The lack of aminolipids in the olsA mutant also resulted in a significant increase in the abundance of several proteins involved in the assembly of OM components, including OM β-barrel proteins (BAM complex), lipopolysaccharides (LPS) transporters and several OM porins. Notably the BAM complex and LPS transporter proteins are significantly overproduced in the olsA mutant (Table 2, Supplementary Table S2, S3). Lipidomics analyses suggest the bacterium compensates for the loss of aminolipids in the OM by increasing PG formation. It is plausible that such an aminolipid-to-PG substitution results in an inability to maintain the abundance of the major OM porins (SPO3430, down from 48 to 34% in the mutant). In order to maintain OM integrity, other OM components (i.e., the BAM complex, LPS, other OM porins) are overproduced to compensate for the loss of this major OM porin (i.e., SPO3430). The need to upregulate components of the protein export machinery is also reflected in the overproduction of SecB (SPO3888) in the mutant.
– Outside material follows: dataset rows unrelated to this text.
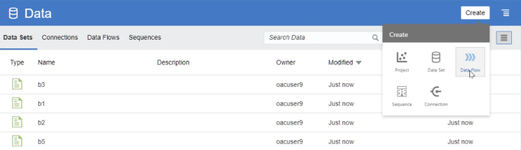521x150 pixels.
Task: Toggle Modified column sort arrow
Action: click(x=359, y=63)
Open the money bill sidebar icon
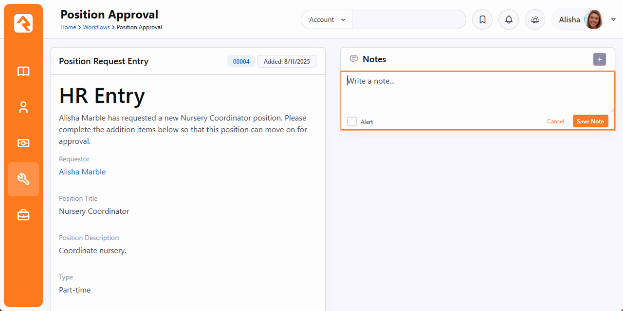This screenshot has height=311, width=623. coord(23,143)
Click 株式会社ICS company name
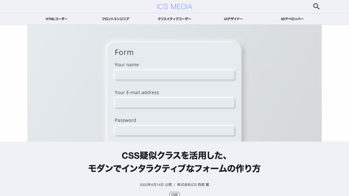 pyautogui.click(x=188, y=185)
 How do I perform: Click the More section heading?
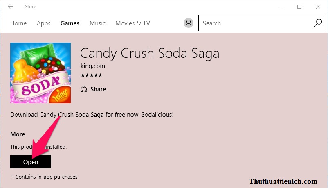[x=18, y=134]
Such an emergency rescue strategy due to the loss of aminolipids causing OM trauma is also reflected in the production of OM stress response proteins in the olsA mutant (Supplementary Table S3), molecular chaperones for Sec-dependent OM secretion and maturation (e.g., DegP (SPO1625), SurA (SPO2456)) and a stress-induced proteinase HslU (SPO3882) [35,36,37]. These findings corroborate with the transporter activity assays and competition assays between the WT and olsA mutant, suggesting that although the loss of aminolipids can be compensated for by over-representation of PG to some extent, such an aminolipid-to-PG substitution is far from optimal for the bacterium, reducing its competitiveness.
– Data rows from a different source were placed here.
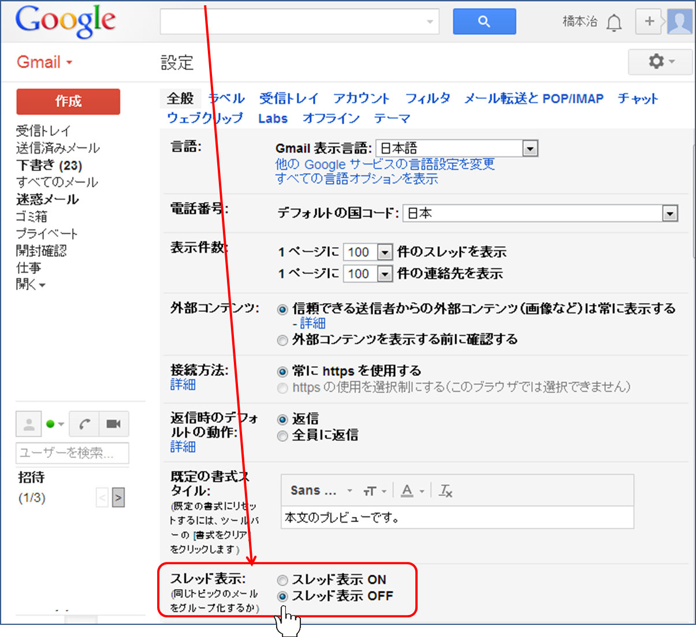Click the video camera chat icon
Viewport: 696px width, 637px height.
click(114, 424)
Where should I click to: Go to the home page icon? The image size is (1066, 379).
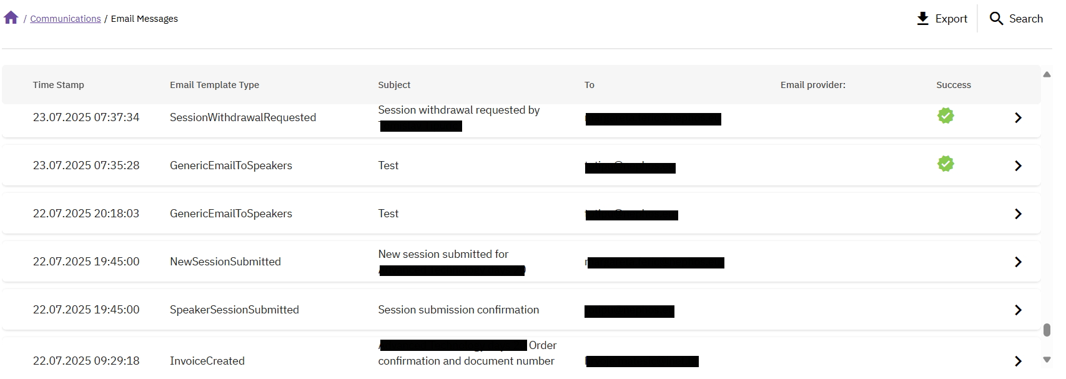point(11,18)
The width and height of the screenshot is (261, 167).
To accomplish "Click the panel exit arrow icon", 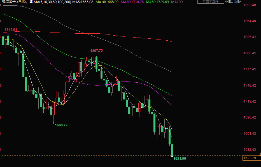I will pyautogui.click(x=241, y=1).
Aminolipids also appear to play a role in the ability of phage DSS3-Phi2 to bind to its host. Our phage binding assay showed that when aminolipids are present, the rate of phage attachment is ~4 times higher than in the olsA mutant, indicating a higher risk of phage lysis. This has ecological implications, suggesting a trade-off between bacterial fitness and susceptibility to phage infection. A similar phenomenon was shown previously in a bacteria-protist grazer scenario. Bacteria which undergo PlcP-mediated lipid remodelling in response to low phosphorus were less likely to be captured by grazers but became more susceptible to digestion once captured [29]. Similarly, it appears aminolipid formation, which is independent of the PlcP-mediated lipid remodelling pathway, confers a competitive advantage in the form of nutrient uptake, but exerts trade-offs by rendering the cell more prone to bacteriophage infection. Although the phage receptor for bacteriophage DSS3Phi2 remains to be identified, it is tempting to speculate that these aminolipids may be instrumental for maintaining the abundance and/or correct confirmation of phage receptors in the cell surface of the bacterium. This certainly warrants further investigation. The role of these aminolipids in interactions with protist grazers is less clear since the olsA mutant and the WT Ruegeria pomeroyi behave indistinguishably when challenged with the ciliate Uronema marinum (data not shown). It therefore appears that the bacterium must finetune the production of aminolipids to balance between nutrient uptake ability and lysis by phage.

Taken together, our results demonstrate that aminolipids play an integral role in the ecophysiology of a cosmopolitan marine bacterium. Given that ornithine and glutamine lipids are ubiquitous in marine roseobacter clade bacteria, it is therefore likely that MRC have fine-tuned their membrane lipid composition to maintain their competitiveness in marine microbial ecosystems.